ShortBox’s closure isn’t a shock; Akhtar actually announced that she would be winding down the publishing side of the company back in 2022, in order to concentrate on the annual ShortBox Comics Fair, a digital-only, comics event that runs for the entire month of October featuring all-new work created specifically for the event. It’s a wonderful event, and something that means that Akhtar’s curatorial eye will continue to be seen throughout the industry — but, nonetheless, the loss of ShortBox as a physical publisher is a loss for comics as a business, and arguably as a medium as a whole, robbing up-and-coming creators of an important outlet.

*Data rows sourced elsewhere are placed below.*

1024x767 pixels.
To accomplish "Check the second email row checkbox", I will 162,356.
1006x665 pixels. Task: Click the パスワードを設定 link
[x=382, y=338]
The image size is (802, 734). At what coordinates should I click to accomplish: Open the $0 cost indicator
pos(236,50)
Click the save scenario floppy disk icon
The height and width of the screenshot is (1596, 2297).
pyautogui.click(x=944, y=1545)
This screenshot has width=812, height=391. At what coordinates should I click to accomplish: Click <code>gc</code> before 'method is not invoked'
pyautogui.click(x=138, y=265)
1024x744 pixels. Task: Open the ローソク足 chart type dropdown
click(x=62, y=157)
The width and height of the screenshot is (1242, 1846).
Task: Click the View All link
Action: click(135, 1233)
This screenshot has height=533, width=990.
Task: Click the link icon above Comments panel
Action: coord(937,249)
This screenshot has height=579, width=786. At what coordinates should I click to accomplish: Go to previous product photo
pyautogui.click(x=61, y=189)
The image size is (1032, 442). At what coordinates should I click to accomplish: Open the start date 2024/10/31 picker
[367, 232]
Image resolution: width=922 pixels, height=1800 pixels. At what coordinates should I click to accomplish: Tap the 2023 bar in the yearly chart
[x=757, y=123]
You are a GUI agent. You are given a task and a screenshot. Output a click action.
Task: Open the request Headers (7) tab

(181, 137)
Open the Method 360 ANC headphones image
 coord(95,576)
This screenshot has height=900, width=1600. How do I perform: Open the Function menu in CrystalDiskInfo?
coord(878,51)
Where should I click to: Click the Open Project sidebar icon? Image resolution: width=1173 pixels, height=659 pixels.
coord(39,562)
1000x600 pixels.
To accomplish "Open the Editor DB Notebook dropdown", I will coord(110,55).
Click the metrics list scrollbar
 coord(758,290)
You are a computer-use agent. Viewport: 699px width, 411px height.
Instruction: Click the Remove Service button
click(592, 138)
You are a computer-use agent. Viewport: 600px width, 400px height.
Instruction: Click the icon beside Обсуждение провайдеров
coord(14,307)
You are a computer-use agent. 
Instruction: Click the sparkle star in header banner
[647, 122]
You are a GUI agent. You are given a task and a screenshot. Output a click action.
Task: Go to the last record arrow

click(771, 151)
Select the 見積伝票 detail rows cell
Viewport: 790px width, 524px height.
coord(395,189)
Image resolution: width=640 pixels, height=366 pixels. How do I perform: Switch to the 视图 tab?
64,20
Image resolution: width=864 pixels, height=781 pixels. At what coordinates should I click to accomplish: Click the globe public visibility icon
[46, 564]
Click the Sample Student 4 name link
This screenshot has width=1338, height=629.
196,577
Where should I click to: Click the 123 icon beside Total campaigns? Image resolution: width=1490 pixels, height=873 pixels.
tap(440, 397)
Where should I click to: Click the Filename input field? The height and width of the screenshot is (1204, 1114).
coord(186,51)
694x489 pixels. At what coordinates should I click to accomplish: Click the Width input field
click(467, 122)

The failure at the heart of ShortBox’s closure isn’t ShortBox’s, nor Akhtar’s, I hasten to add — it’s ours, as readers, as fans, and as people who love the comics medium: that more of us didn’t support ShortBox as a publisher enough, didn’t support new creators and talent enough. For comics to remain a vital medium, a medium that grows and evolves and continues to find new audiences and new things to say, this is exactly the kind of thing that needs to be nurtured and paid attention to, and to be supported with our dollars. When it doesn’t happen, everything is poorer as a result.

There are, as of writing, six days of ShortBox left before it closes; the publisher’s webstore remains open during that time, offering a chance for everyone to pick up on some of the best comics of the last decade while you can. (Especially the Emily Carroll and Rosemary Valero-O’Connell, and Lissa Treiman ones. Not that I’m biased, or anything.)